Here is a simplified schematic (hand drawn):

formatting link

The "ionizer" is a factory made device to ignite electric arcs in welders. It should be connected through a transformer (e.g. 24:3 windings). The secondary winding (connected in series) adds HV pulses to the circuit. The circuit for these pulses should be closed by R and C (just above the ionizer on the schematic). Precise parameters are not known. But it generates "thick" sparks about 5 mm long, at the frequency of the mains (50 Hz). It may be about 7 kV.

And, these HV pulses are getting somehow trough the "high current" wires to the IRFP transistor AND, through the optocoupler (!), to the microcontroller.

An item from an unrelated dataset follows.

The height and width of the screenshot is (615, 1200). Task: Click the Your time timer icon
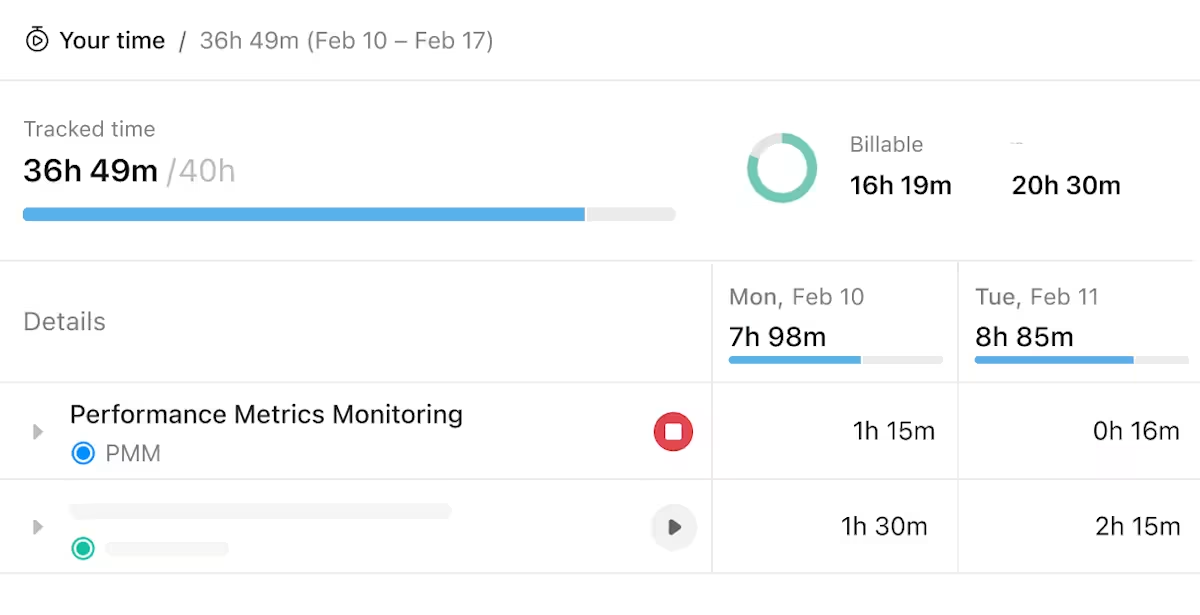pyautogui.click(x=37, y=40)
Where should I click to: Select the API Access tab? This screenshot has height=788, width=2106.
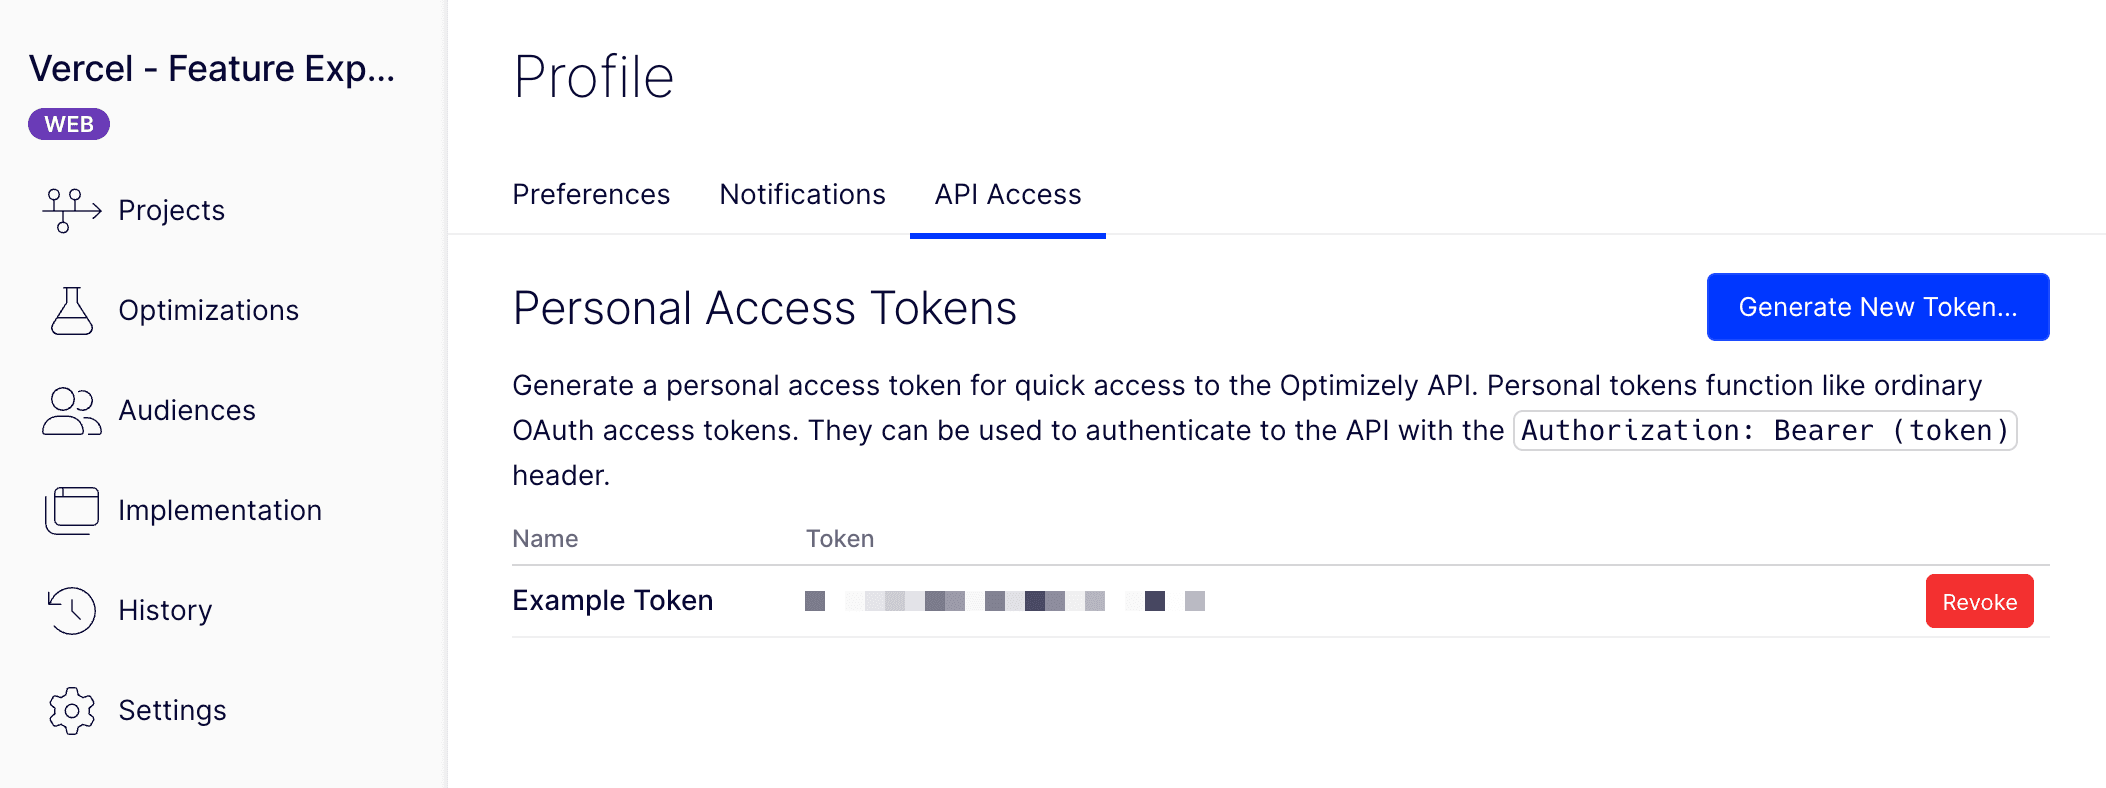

And resets it. After disconnecting two wires (G and D of the transistor) the microcontroller does not reset.

Regards P.

Reply to
Piotrne

On a sunny day (Wed, 13 Feb 2013 20:51:09 +0100) it happened Piotrne wrote in :

Here is a simplified schematic (hand drawn):

That is a very inductive load. No way will a simpel VDR protect the MOSFET.

What is that transformer to that ioniser, current transformer? Inductance? Termination resistor? Looks all like a disaster to me.

The pulse at the drain will likely also feed through to the gate, and cause gate oxide breakdown. No RF screening? Incoming 12V filtered? No current sensing?

Forget it.

Does keyboard pick up EMF?

Reply to
Jan Panteltje

I'll add more to this later as real work invades play.

Why don't you consider using three or six triacs in the AC input to the FW bridge? Or even as the bridge? Then you can stay away from the very high DC currents. Also, it would use pulse transformers to drive the gates, giving additional isolation from the HF junk.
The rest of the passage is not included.